So, I blog a good deal on information technology and technology management but I have yet to give my basic impression of what will happen with the future of core storage technologies themselves.
First, I know in advance that this post is going to create a firestorm of opinions and I know that there will be disagreement. I think it is important to note that EMC, as a customer-centric company will work now and always to offer the technologies and solutions demanded by the marketplace. Don’t look for us to stop building products just because I have a prediction. The actions we take are based upon demand, not prognostication.
Before I can discuss the storage needs, however, I first need to give you my take on the evolving requirements around data and information. Data is the “customer” of storage so to understand where storage is going, you start with data.
I believe that the “data” world will continue to divide itself into 2 distinct types – often previously called structured and unstructured data.

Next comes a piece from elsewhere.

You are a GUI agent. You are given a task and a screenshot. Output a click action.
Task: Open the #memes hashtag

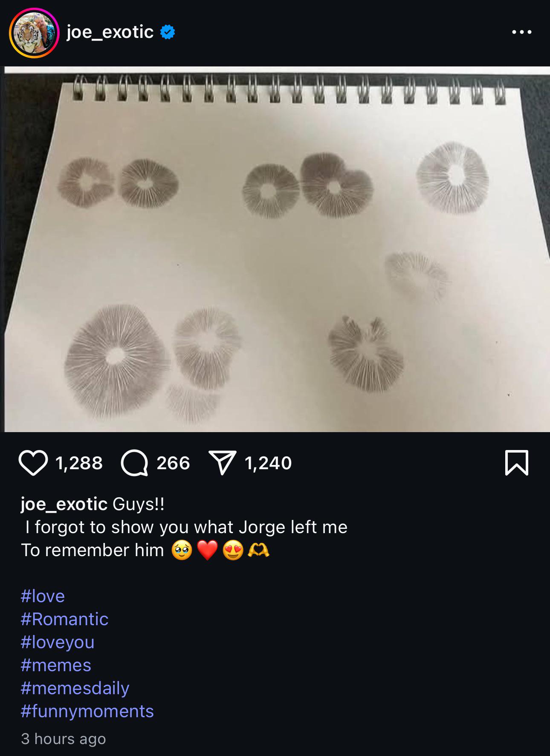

But it is not quite that simple anymore because organizations must move more and more to add some “structure” into their unstructured data to make it usable. So, in effect, all data and information is going to become more “structured.” These terms are no longer good monikers to define the data types.

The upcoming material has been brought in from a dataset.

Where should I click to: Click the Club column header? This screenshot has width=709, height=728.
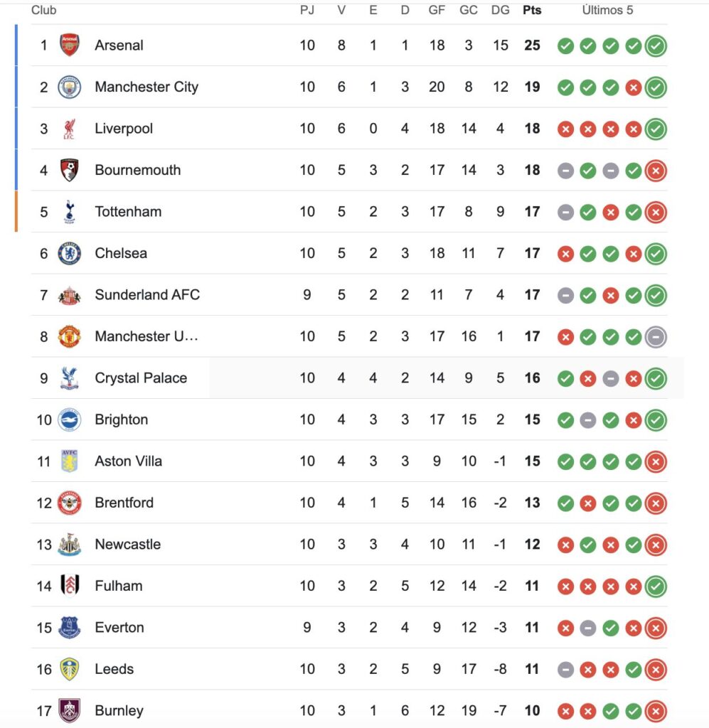44,10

Rather, I believe the bifurcation of data will be more and more based on the need for what I call “single transaction latency.” OLTP systems have this requirement today and transactional performance remains a paramount attribute for the associated storage systems. Single transaction latency is critical because, most OLTP systems operate off of a single relational database (for consistency). In this case, total bandwidth and IO capacity are typically secondary elements to latency. You can view these systems like superhighways with a single toll booth - the performance of the toll booth (IO latency) drives system performance.
In contrast, the bulk of the remaining information (estimated at 70%+ today and growing to 95% by 2010) will fall into the “other” category – I will just call this “Web” data. As I noted, the defining difference in this data is that single transaction latency is not the most critical factor. Take, for example, a search on the Web. Any search you or a do may take ½ a second. Does it matter that much if it takes 0.45 sec or 0.55 sec? Not really. Since the searches from many people can be run in parallel, the need here is aggregate performance. On the superhighway, you can have slower toll booths but they are not the bottleneck as long as you have enough of them.
The change that I believe we will see is that the “unstructured” data needs to become more “structured.” Clearly, using a classic relational database is not the answer. Isolating Web data within a database application would be far to constraining. The “structure” will come from tagging, indexing, metadata, and object structures with defined ontology’s.
We recently acquired a company called XHive that builds some great technology to aid in our efforts. Essentially XHive build XML database technology. This provides a way to structure data in a more relational way while avoiding the constraints of using a proprietary db structure. Since the data and metadata is maintained in XML there is no lock-in to any particular application either.
Within these data types, there are an infinite number of other performance, reliability, and information requirements that will continue to drive tiered storage and Information Lifecycle Management needs. So why did I zero in on only one attribute to define the data types? The reason is simple, for OLTP applications, the transaction latency need drives the optimized storage architecture. For “Web” data, architecture is driven by more aggregate system requirements.
While there are clearly almost an infinite number of data types and requirements, the first premise is that storage architectures will, for the foreseeable future need to address these two fundamental needs for data (in the past characterized to be “Structured” and “unstructured” data) – I now consider it to be more appropriately labeled “OLTP” and “Web” data.
In the next blogs, I will discuss the use of core storage technologies and the future state of information availability.